The magic ingredient that makes this all work is the long history of practially all browsers ignoring tags they don't understand. Having said that...

MacWWW, the CERN browser for Macintosh, has the odd behavior of ignoring tags it doesn't understand but displaying a blank line if those tags are on their own lines in the HTML code. The first versions of HTML didn't even have <HEAD>, so if you want to do anything even as simple as give your document a <TITLE>, combine all those tags onto one very long line. Otherwise just think of all the visitors using MacWWW who will be greeted with too much white space!

DL 4EVA

In the beginning, HTML text was vertically spaced only by (empty element) paragraphs, never by lines. In other words, there was no such thing as a line break. And yet, even Tim Berners-Lee sometimes wanted to display text on a series of lines with no bullets, as (say) in a mailing address.

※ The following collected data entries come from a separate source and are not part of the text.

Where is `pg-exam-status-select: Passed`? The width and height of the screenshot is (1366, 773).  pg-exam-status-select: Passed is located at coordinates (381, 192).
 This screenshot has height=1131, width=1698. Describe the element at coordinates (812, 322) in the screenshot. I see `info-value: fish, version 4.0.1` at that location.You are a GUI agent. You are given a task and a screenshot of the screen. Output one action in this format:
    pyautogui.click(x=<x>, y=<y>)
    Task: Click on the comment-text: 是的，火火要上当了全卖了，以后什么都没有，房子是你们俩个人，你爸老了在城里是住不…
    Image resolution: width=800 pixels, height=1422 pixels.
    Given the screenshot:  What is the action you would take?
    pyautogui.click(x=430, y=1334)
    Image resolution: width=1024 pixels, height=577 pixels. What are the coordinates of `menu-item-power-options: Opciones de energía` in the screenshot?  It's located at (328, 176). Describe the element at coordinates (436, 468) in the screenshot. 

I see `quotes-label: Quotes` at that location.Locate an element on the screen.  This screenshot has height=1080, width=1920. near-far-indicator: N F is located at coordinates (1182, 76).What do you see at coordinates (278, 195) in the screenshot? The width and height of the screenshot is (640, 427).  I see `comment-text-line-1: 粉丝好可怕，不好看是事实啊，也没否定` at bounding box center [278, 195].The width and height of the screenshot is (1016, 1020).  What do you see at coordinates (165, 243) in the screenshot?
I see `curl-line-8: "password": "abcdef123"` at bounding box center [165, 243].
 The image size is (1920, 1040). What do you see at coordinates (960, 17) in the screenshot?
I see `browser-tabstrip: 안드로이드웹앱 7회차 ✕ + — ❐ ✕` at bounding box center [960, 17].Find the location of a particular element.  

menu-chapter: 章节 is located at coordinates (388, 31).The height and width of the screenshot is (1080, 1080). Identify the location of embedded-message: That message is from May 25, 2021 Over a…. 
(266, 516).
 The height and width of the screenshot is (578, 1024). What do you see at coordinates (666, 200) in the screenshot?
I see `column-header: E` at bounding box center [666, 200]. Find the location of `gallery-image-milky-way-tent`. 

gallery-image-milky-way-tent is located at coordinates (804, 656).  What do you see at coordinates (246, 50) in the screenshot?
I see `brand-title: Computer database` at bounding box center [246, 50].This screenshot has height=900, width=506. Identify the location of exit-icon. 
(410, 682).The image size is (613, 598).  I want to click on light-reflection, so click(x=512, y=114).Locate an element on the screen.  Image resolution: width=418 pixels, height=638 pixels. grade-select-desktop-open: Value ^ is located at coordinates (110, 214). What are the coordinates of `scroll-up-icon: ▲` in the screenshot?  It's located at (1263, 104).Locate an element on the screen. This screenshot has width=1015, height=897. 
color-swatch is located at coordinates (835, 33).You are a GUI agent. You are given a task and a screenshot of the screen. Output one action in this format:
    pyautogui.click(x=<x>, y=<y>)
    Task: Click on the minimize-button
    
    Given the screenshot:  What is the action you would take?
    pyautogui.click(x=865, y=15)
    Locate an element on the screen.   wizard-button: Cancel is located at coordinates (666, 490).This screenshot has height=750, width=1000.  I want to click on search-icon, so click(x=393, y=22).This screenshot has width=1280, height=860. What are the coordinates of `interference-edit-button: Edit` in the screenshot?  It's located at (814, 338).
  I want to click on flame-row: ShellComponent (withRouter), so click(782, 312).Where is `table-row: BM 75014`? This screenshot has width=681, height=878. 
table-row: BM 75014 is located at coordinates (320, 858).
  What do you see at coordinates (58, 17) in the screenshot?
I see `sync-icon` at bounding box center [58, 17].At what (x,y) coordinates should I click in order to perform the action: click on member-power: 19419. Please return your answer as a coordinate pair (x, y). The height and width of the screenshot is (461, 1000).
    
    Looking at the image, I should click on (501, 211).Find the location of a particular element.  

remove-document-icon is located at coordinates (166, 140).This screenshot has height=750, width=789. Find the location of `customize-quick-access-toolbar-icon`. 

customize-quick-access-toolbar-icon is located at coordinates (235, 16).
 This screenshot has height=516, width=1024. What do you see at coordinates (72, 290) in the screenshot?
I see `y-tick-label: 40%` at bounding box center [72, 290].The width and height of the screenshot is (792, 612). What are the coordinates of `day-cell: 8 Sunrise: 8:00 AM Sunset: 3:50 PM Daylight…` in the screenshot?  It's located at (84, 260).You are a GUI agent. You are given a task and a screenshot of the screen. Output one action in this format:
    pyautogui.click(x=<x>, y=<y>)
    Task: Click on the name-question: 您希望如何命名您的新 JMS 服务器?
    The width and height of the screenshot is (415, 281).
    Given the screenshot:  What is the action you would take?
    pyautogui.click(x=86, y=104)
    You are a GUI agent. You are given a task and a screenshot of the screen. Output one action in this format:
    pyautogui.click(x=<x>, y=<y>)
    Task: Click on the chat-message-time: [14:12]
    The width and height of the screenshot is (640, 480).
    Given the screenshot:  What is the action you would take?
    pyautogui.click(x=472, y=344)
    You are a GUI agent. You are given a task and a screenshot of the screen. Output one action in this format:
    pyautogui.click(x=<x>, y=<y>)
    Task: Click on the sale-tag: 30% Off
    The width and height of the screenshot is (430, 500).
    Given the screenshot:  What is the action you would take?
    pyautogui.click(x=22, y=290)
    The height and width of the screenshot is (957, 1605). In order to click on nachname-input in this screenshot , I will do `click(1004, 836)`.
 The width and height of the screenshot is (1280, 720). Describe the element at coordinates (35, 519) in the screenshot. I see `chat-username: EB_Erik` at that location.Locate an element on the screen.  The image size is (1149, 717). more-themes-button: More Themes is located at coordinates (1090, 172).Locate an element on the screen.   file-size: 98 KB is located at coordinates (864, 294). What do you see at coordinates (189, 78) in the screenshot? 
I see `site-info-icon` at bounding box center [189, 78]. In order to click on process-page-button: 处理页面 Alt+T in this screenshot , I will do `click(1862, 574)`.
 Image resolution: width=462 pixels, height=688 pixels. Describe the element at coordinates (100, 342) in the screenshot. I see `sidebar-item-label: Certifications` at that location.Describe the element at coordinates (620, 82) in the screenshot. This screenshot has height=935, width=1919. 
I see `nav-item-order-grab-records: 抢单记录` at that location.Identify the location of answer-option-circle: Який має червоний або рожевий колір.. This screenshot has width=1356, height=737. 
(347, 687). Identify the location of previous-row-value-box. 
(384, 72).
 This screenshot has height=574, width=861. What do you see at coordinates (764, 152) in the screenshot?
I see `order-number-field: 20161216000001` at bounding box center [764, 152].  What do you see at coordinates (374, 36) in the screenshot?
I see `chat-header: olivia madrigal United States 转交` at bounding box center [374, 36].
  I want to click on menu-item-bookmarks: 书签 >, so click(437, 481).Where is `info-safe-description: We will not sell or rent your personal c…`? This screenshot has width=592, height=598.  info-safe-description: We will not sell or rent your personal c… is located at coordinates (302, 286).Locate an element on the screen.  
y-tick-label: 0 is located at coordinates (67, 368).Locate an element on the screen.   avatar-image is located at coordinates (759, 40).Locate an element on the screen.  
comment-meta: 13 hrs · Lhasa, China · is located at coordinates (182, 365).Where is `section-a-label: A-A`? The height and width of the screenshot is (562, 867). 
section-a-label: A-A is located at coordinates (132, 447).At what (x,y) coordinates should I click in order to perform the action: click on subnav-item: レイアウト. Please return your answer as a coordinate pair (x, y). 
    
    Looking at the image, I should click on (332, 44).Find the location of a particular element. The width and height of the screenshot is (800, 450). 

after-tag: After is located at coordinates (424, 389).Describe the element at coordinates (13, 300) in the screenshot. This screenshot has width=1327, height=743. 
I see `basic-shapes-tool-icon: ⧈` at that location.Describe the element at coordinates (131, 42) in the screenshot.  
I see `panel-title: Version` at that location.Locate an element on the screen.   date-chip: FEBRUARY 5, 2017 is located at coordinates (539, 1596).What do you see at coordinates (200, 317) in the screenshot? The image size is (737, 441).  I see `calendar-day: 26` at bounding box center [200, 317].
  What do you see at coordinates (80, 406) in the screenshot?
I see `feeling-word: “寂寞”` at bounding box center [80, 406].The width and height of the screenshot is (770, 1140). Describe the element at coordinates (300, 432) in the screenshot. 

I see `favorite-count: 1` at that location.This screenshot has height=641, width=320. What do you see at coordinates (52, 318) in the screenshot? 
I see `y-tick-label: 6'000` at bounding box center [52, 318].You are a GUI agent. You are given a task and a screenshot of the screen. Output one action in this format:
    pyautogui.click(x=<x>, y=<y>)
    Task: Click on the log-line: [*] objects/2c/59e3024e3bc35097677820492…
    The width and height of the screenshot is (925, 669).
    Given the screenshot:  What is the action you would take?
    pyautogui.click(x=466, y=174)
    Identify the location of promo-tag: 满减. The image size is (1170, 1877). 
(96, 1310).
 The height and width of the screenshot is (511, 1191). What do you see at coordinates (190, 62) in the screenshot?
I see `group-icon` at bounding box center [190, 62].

This was accomplished in the early days using description lists, which were, amazingly, part of the first HTML spec even though line breaks were not.

Here's how it works:

<DL>
<DT>Tim Berners-Lee 
<DT>Espl. des Particules 1 
<DT>1211 Meyrin 
<DT>Switzerland
</DL>

Notice that there are no descriptions (<DD>) to correspond to these 'terms' (<DT>). That's fine! What you get is a series of bits of text on subsequent lines. Without this, in very early browsers, your only other option is to accept paragraph spacing between lines of text:

Tim Berners-Lee

Espl. des Particules 1

1211 Meyrin

Switzerland

Final Thoughts

Targeting pre-1995 web browsers is clearly a fool's errand, but a fun one (for me, anyway). You can make functional, attractive web sites (if I do say so myself) while treating those visitors from 1993 as first-class citizens!

The spirit of the thing, though, can be for everyone: focus on your content, prioritize accessibility (for devices and people).

Today's web is in many ways a barren landscape full of barely useful snippets of text made to look like informative "articles" by being stuffed between advertisements and stock images. We can fight back by making our own websites look less like parallaxed travel brochures and more like the manifest pieces of human thought -- text! -- that they are.